→ **Problem to work on**
Below is some data. Retype exactly the lines starting at the one with "Click the TradingView" and ending at the one with "You are a computer-use agent. Image".

→ **The records**
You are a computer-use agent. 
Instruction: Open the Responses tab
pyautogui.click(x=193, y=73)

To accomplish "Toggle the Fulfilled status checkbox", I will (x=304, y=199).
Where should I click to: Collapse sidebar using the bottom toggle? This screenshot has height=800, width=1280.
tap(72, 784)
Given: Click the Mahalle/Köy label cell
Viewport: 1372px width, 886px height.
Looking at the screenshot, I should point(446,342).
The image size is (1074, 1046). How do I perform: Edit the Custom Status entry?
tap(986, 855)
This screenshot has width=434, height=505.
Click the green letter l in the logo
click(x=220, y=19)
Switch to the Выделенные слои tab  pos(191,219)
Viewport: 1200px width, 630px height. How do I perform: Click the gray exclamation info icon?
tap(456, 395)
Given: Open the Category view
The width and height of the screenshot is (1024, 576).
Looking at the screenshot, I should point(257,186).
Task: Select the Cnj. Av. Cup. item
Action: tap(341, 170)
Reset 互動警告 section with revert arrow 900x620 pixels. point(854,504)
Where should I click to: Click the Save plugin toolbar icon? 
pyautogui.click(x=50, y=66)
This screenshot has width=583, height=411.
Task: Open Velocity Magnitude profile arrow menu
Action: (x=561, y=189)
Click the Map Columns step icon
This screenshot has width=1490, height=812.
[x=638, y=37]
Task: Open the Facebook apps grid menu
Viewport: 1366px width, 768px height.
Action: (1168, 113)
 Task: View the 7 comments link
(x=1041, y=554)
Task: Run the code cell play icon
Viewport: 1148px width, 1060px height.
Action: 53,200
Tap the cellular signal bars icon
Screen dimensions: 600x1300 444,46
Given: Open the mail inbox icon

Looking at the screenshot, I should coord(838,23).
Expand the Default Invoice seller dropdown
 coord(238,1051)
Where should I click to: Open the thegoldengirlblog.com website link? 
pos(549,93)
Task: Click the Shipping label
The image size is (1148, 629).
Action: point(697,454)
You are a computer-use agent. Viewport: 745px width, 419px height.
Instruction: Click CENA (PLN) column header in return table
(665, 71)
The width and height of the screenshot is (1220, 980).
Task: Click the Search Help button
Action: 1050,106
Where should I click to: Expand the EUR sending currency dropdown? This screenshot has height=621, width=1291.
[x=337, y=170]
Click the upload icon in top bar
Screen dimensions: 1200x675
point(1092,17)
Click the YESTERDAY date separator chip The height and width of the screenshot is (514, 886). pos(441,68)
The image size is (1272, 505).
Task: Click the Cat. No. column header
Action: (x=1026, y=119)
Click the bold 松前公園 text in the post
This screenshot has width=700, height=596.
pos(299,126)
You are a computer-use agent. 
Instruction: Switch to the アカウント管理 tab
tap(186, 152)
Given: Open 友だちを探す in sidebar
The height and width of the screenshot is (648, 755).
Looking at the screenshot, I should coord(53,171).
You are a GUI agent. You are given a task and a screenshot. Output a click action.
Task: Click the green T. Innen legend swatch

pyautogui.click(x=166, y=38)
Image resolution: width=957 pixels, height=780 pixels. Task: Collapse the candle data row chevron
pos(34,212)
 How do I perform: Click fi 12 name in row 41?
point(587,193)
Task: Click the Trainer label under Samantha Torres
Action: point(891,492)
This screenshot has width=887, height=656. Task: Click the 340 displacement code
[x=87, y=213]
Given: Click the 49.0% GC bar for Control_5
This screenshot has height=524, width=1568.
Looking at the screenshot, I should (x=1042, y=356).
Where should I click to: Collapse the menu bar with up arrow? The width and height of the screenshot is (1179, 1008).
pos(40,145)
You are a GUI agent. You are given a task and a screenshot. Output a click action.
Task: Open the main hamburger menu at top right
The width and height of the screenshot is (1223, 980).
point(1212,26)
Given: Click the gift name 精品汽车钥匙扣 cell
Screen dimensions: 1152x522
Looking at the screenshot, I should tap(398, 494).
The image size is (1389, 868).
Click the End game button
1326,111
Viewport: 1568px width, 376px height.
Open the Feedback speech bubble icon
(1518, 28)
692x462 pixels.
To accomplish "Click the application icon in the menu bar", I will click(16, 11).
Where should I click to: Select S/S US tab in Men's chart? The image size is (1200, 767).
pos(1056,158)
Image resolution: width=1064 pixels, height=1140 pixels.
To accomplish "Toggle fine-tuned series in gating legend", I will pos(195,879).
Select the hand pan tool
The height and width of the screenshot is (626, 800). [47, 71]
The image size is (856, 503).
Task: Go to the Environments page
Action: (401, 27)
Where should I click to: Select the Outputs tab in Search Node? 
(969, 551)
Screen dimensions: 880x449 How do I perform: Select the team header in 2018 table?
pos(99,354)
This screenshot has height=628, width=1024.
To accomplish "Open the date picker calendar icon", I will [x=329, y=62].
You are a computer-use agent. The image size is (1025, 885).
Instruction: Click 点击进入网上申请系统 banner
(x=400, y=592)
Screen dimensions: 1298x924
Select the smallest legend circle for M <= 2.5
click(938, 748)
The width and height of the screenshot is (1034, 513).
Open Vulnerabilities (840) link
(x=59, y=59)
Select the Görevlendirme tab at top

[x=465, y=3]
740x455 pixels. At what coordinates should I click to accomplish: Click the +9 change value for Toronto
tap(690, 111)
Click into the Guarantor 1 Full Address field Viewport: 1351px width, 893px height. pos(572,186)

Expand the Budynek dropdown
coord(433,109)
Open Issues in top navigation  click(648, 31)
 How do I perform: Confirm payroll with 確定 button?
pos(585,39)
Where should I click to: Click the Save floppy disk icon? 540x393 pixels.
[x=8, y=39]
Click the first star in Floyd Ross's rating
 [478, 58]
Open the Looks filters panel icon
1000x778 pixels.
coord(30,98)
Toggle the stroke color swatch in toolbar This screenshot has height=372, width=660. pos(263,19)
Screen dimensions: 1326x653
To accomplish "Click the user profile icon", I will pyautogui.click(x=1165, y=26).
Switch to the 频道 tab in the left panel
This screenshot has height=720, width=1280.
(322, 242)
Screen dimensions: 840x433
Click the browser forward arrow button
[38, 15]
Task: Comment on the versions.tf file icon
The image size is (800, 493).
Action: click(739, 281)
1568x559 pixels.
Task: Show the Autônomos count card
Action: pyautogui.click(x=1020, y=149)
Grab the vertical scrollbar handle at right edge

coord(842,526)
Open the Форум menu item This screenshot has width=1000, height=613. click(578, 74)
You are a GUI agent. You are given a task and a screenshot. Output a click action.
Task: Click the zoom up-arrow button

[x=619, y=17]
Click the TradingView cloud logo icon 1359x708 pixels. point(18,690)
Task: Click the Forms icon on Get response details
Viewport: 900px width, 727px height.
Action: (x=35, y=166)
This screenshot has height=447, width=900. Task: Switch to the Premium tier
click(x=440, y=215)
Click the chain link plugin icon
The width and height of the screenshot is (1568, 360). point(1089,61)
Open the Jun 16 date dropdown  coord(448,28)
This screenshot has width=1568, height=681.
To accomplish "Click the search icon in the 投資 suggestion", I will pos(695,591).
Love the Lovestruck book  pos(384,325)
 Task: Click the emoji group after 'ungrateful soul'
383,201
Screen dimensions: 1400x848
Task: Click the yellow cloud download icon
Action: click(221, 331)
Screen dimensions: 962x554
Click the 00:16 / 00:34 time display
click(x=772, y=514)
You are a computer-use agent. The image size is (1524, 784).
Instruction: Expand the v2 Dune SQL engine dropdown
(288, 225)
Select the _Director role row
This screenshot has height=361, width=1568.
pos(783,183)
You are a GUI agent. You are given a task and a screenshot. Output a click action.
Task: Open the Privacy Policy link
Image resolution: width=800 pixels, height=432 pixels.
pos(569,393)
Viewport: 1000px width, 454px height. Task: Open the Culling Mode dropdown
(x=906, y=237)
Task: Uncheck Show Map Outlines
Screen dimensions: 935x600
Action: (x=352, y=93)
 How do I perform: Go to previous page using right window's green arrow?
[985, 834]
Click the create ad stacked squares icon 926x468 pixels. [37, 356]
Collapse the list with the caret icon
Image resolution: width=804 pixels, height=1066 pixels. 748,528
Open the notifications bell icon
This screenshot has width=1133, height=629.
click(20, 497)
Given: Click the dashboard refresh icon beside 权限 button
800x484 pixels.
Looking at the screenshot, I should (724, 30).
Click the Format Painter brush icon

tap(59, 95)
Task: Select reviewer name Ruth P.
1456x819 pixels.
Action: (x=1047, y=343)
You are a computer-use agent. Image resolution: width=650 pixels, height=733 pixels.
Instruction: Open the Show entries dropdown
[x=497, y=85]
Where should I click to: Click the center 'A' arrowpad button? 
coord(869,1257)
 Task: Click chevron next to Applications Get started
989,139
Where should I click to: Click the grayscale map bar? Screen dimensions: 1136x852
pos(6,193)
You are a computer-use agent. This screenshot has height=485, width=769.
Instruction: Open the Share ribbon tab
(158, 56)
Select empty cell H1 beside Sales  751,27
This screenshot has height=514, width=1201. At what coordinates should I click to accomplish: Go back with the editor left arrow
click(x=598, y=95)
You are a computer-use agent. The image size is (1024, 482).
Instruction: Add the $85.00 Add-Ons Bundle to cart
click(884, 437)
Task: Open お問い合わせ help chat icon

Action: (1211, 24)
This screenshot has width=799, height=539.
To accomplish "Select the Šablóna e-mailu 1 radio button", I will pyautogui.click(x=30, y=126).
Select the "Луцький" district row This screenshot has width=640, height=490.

→ **Response for this exercise**
Click the TradingView cloud logo icon 1359x708 pixels. point(18,690)
Task: Click the Forms icon on Get response details
Viewport: 900px width, 727px height.
Action: (x=35, y=166)
This screenshot has height=447, width=900. Task: Switch to the Premium tier
click(x=440, y=215)
Click the chain link plugin icon
The width and height of the screenshot is (1568, 360). point(1089,61)
Open the Jun 16 date dropdown  coord(448,28)
This screenshot has width=1568, height=681.
To accomplish "Click the search icon in the 投資 suggestion", I will pos(695,591).
Love the Lovestruck book  pos(384,325)
 Task: Click the emoji group after 'ungrateful soul'
383,201
Screen dimensions: 1400x848
Task: Click the yellow cloud download icon
Action: click(221, 331)
Screen dimensions: 962x554
Click the 00:16 / 00:34 time display
click(x=772, y=514)
You are a computer-use agent. The image size is (1524, 784).
Instruction: Expand the v2 Dune SQL engine dropdown
(288, 225)
Select the _Director role row
This screenshot has height=361, width=1568.
pos(783,183)
You are a GUI agent. You are given a task and a screenshot. Output a click action.
Task: Open the Privacy Policy link
Image resolution: width=800 pixels, height=432 pixels.
pos(569,393)
Viewport: 1000px width, 454px height. Task: Open the Culling Mode dropdown
(x=906, y=237)
Task: Uncheck Show Map Outlines
Screen dimensions: 935x600
Action: (x=352, y=93)
 How do I perform: Go to previous page using right window's green arrow?
[985, 834]
Click the create ad stacked squares icon 926x468 pixels. [37, 356]
Collapse the list with the caret icon
Image resolution: width=804 pixels, height=1066 pixels. 748,528
Open the notifications bell icon
This screenshot has width=1133, height=629.
click(20, 497)
Given: Click the dashboard refresh icon beside 权限 button
800x484 pixels.
Looking at the screenshot, I should (724, 30).
Click the Format Painter brush icon

tap(59, 95)
Task: Select reviewer name Ruth P.
1456x819 pixels.
Action: (x=1047, y=343)
You are a computer-use agent. Image resolution: width=650 pixels, height=733 pixels.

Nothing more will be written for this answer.